EXERCISE INSTRUCTIONS> For each line of the data below that holds "screenshot", copy the line.

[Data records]
Start of Block
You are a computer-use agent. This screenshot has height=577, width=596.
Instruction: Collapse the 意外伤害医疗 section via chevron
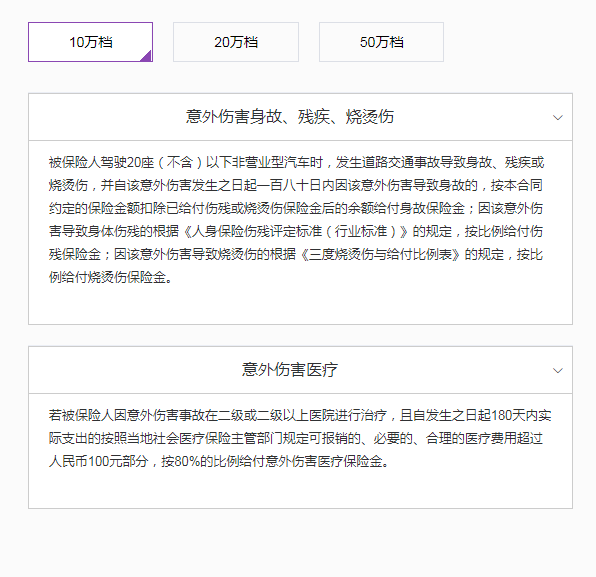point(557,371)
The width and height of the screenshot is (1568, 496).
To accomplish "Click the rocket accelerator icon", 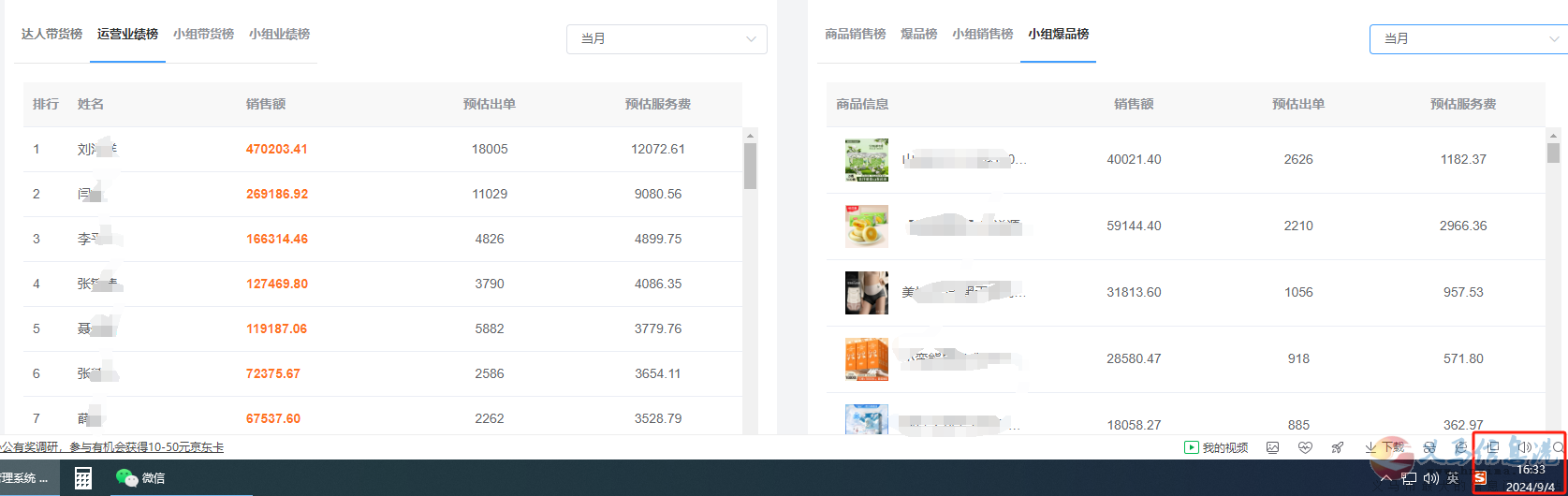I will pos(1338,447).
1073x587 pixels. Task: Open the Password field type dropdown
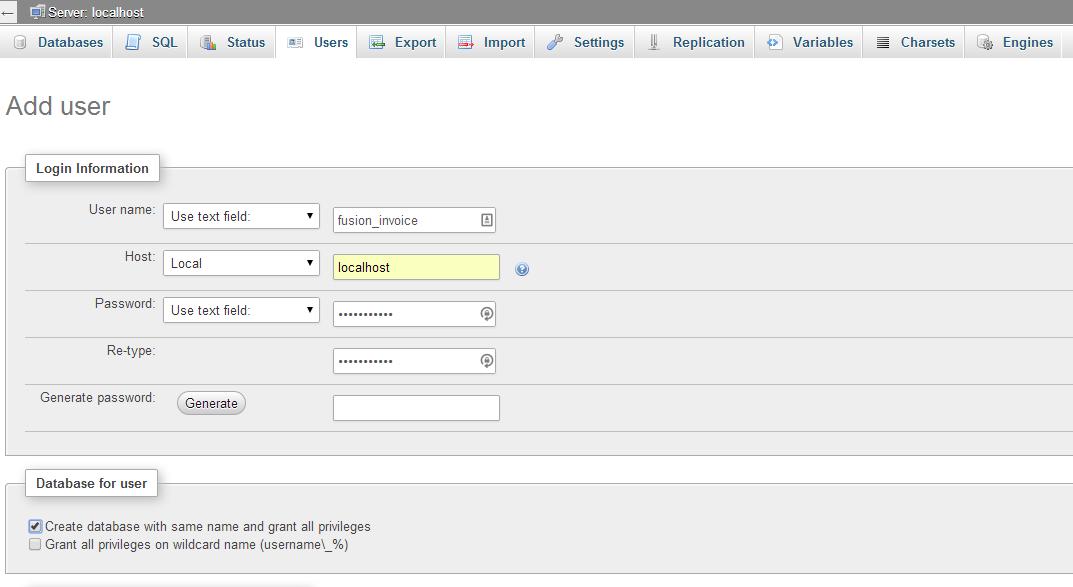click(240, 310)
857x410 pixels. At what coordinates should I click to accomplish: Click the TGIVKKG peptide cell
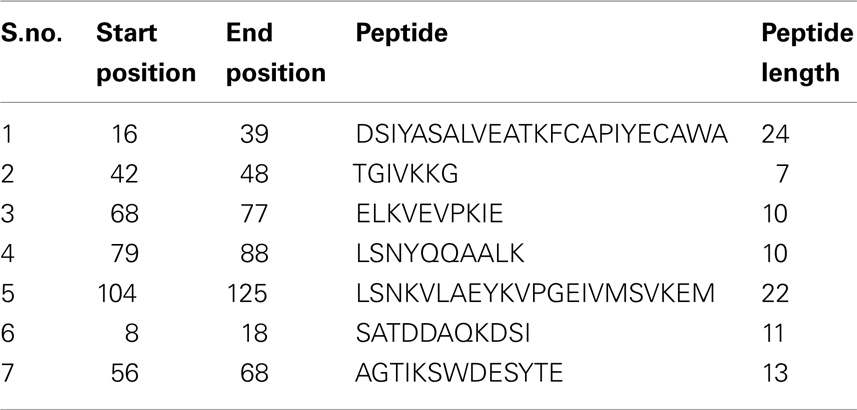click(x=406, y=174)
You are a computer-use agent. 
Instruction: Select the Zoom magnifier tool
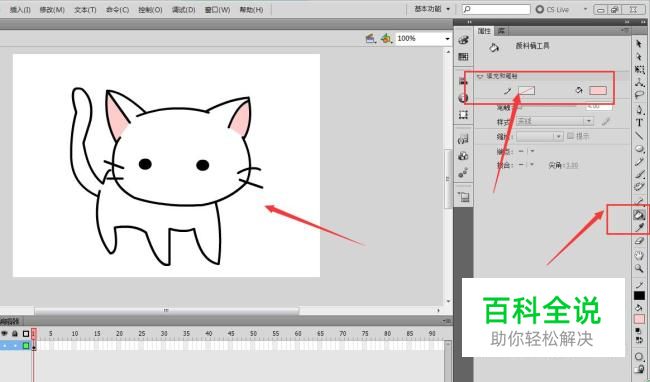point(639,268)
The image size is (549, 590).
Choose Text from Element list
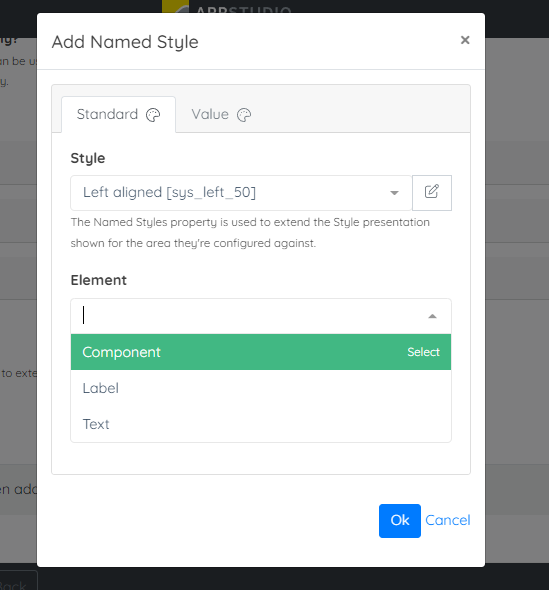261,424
End of Block
Start of Block
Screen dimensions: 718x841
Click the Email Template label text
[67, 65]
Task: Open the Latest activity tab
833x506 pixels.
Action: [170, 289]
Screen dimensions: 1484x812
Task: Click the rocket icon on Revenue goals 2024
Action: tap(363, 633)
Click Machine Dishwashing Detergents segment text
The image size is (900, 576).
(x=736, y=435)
End of Block
SOLUTION TO THE PROBLEM>
You are a computer-use agent. This screenshot has height=577, width=596.
The width and height of the screenshot is (1568, 496).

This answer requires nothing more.